One of the principles which has suffered the most in the judicial rush to compensate the individual is causation. The focus of the courts has been almost exclusively on compensation of the individual, not on the question of who caused the injury. If employers are going to be treated fairly by our system of law, the principle of causation must be restored to its former preeminence. First and foremost, this means abolition of joint and several liability. In this era of pursuit of the deep pocket, the imposition of 100% liability on parties with marginal fault is inexcusable. If juries are permitted to let their hearts speak for them by assigning tiny percentages of fault to rich defendants, so that plaintiffs can recover large damages, then the system must respond by limiting liability to the percentage of fault each defendant is responsible for.

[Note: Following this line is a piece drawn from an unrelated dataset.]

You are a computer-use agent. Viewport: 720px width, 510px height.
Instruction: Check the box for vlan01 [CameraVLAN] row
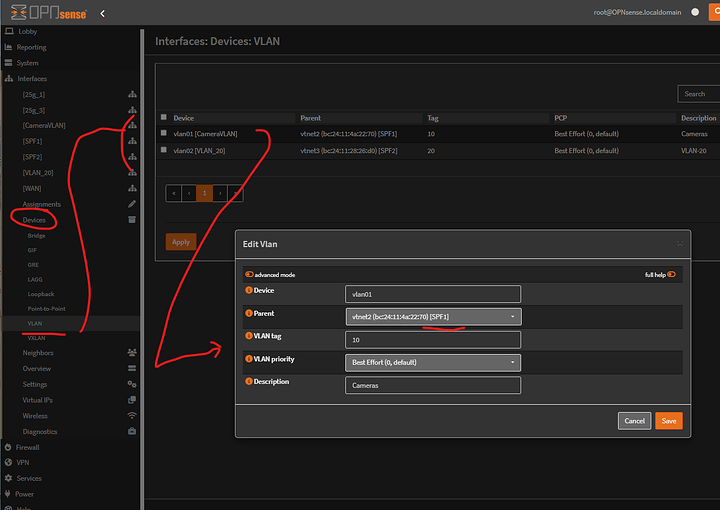click(x=164, y=133)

More modest changes are also possible here. For example, manufacturers should not be held liable for injuries which are due to alterations of their products. The pretense that a product maker should be held liable for a plaintiff's injuries because the product maker should have anticipated tampering with the product and done something to ensure that such tampering does not succeed is a compensation-oriented fallacy, pure and simple. It has nothing to do with causation, and everything to do with redistributing wealth from "big" companies to "little" consumers and employees.
The responsible employer can control only those aspects of his business where there is cause and effect. He cannot control the behavior of wrongful third parties that alter products, remove safety equipment, fail to maintain products, or become insolvent. The responsible employer should not be held liable for the conduct of such wrongful third parties.